* _EXERCISE INSTRUCTIONS_: Count the lines in the entries below that include the word "screenshot". Give nothing but the number.

* _RECORD EXTRACTS_:
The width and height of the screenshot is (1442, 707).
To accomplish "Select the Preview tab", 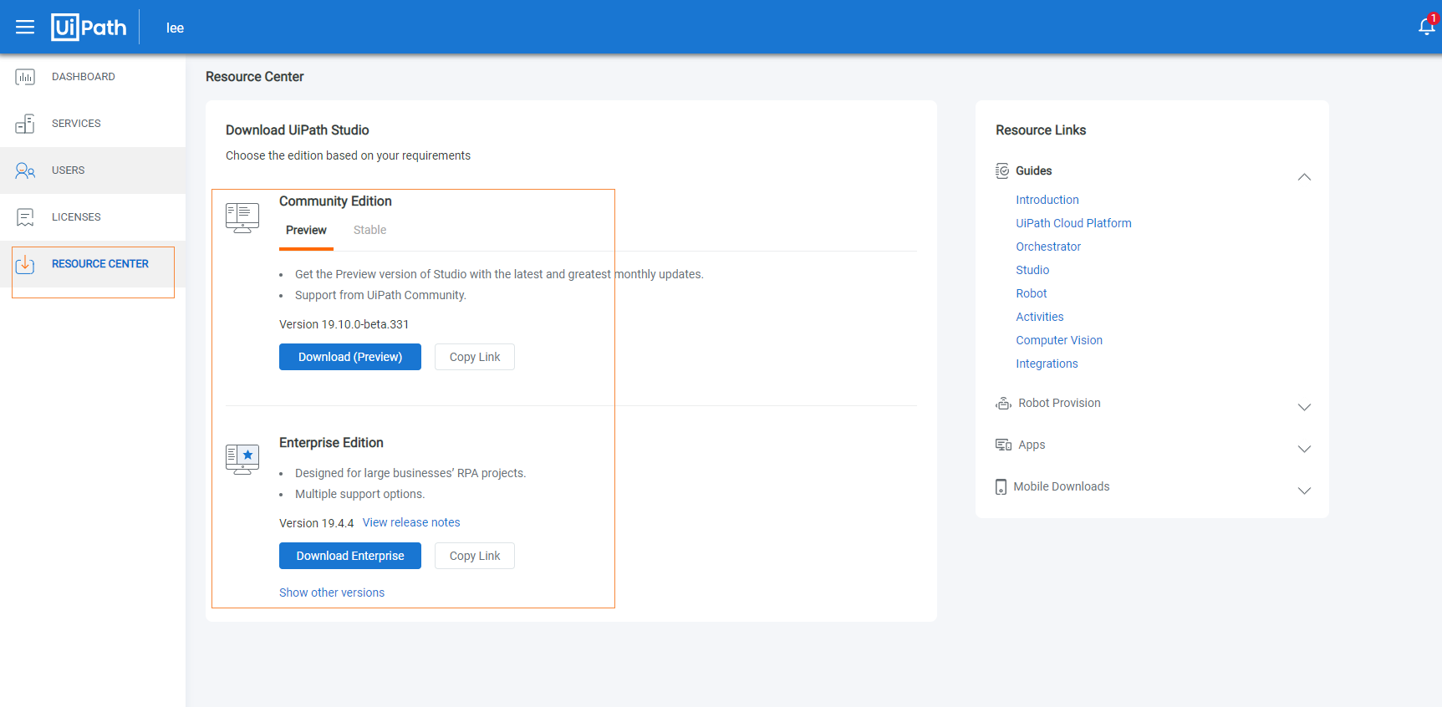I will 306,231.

...

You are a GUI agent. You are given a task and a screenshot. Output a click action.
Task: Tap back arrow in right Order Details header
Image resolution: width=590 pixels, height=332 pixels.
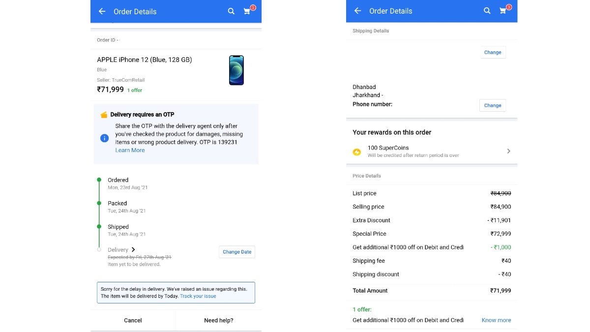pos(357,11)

* _RESPONSE AREA_: 2